### OBJECTIVE 1
In the Williams F1 Team text below, list every person named in it.

### EXCERPT TO READ

========================================================================

At the 2020 Hungarian Grand Prix, both drivers made it out of Q1 for the first time since the 2018 Italian Grand Prix. It was Russell's second time getting out of Q1, and Latifi's first time getting out of Q1.

On 21 August 2020, Williams was acquired by US investment group Dorilton Capital for €152 million. The amount includes settling the debt of the company and it will continue to run under the Williams name and keep its UK base.

Despite being offered the chance to stay on as Team Principal, Claire Williams announced her departure from the team effective after the weekend of the 2020 Italian Grand Prix. Following this announcement, it will be the first time Williams F1 Team has not been under the leadership of the Williams family since its inception 43 years prior. Simon Roberts, who joined Williams from McLaren in May 2020, became the acting team principal of the team. In December 2020, Williams announced Jost Capito will be joining Williams as the new CEO, with Roberts becoming team principal and reporting to Capito.

========================================================================

### INFORMATION GIVEN

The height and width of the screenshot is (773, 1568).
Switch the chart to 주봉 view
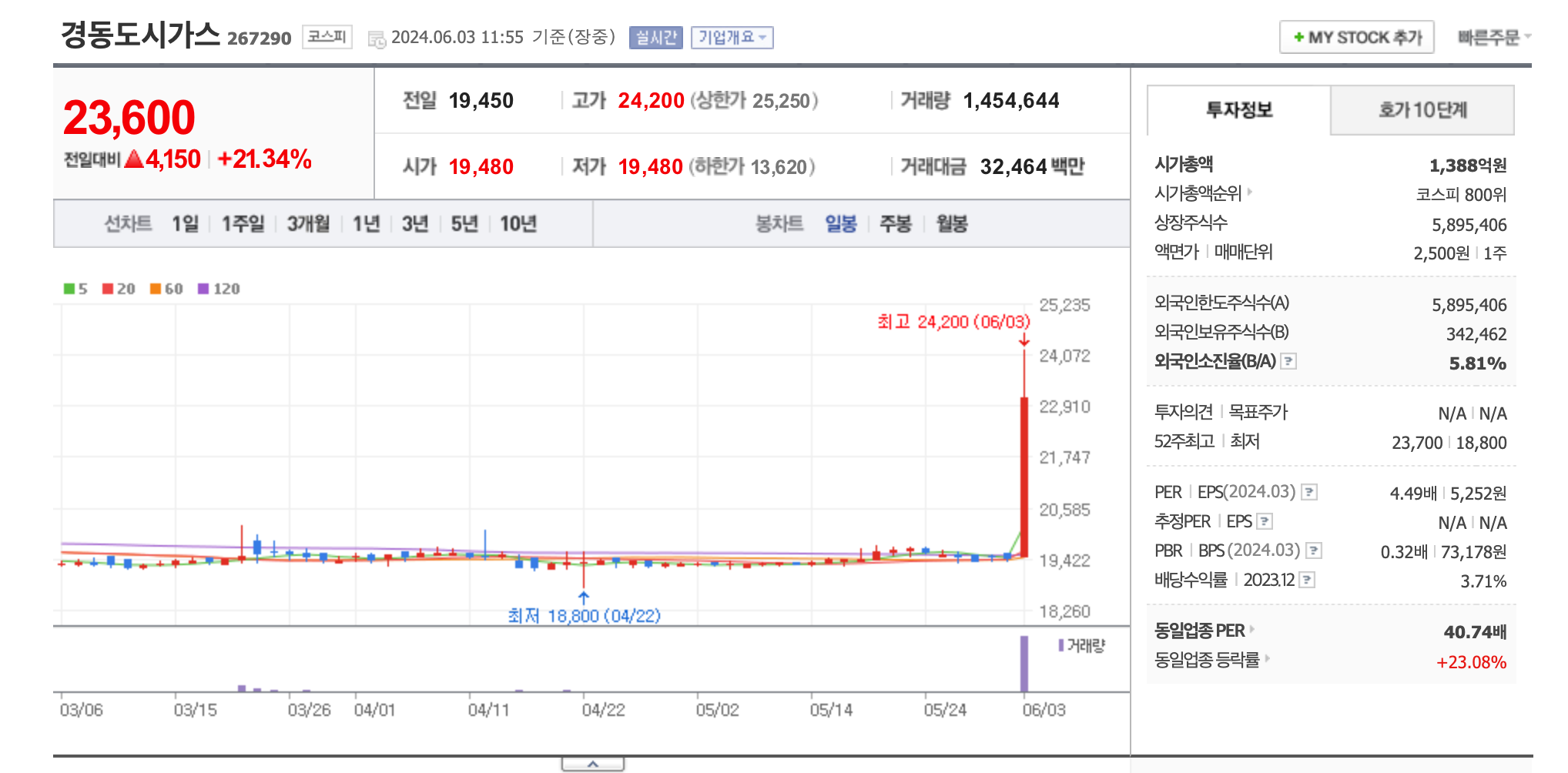pos(893,224)
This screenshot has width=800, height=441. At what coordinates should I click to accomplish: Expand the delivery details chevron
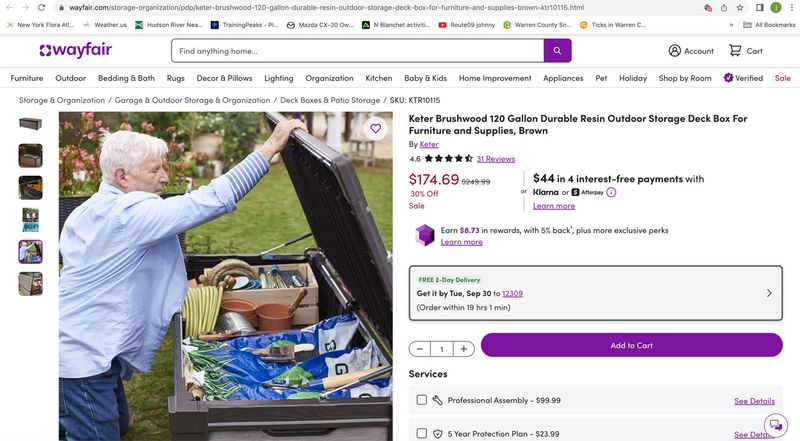click(x=768, y=293)
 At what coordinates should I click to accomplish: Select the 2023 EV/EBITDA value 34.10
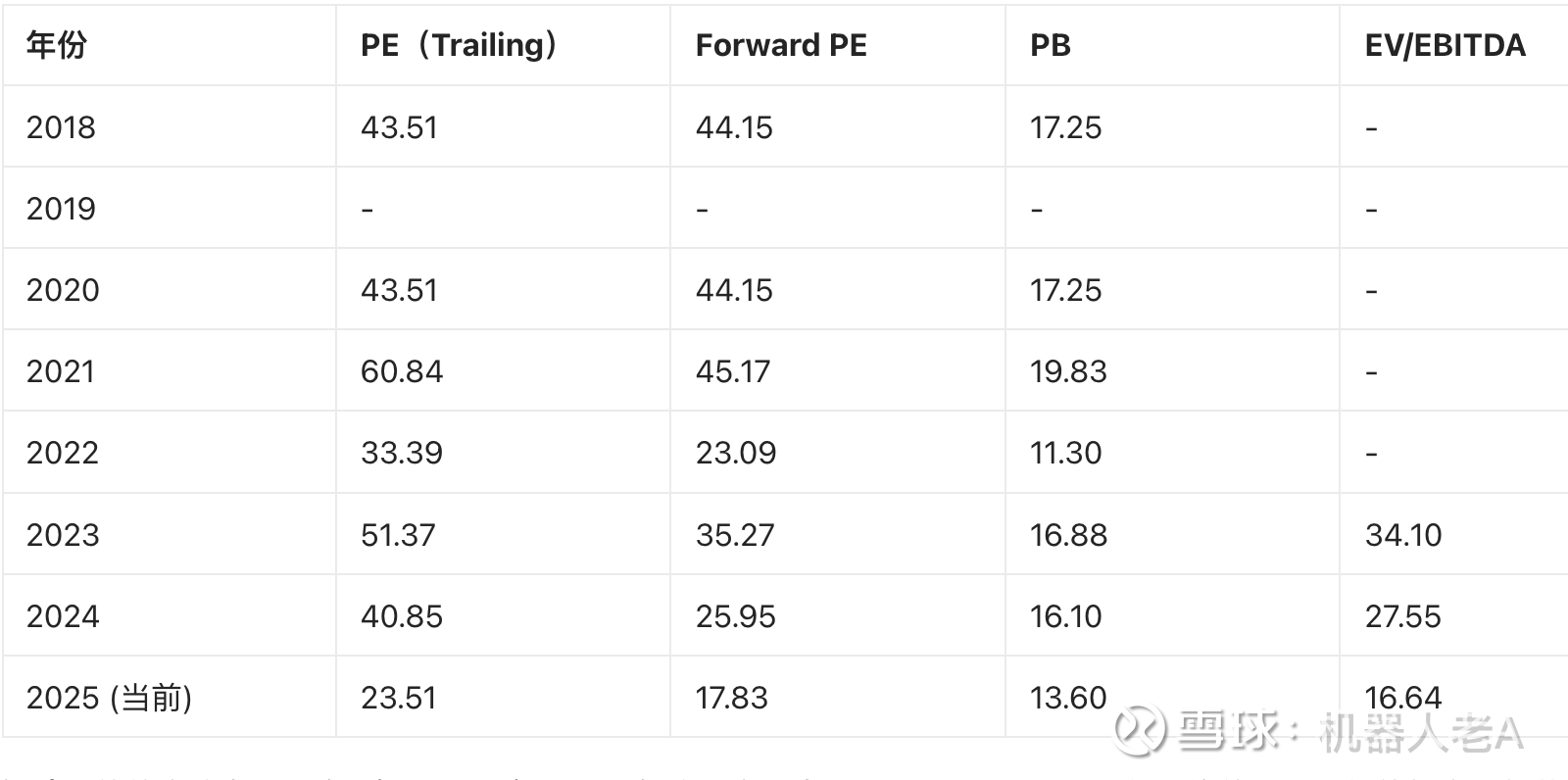pos(1403,535)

========================================================================

### OBJECTIVE 2
Find every line in the records that contains the string "width", matching case, and copy each of those lines.

### CORRECT RESULT 1
Russell, Latifi, Claire Williams, Simon Roberts, Jost Capito

### CORRECT RESULT 2
The height and width of the screenshot is (773, 1568).
This screenshot has width=800, height=441. At what coordinates should I click to accomplish: Expand the delivery details chevron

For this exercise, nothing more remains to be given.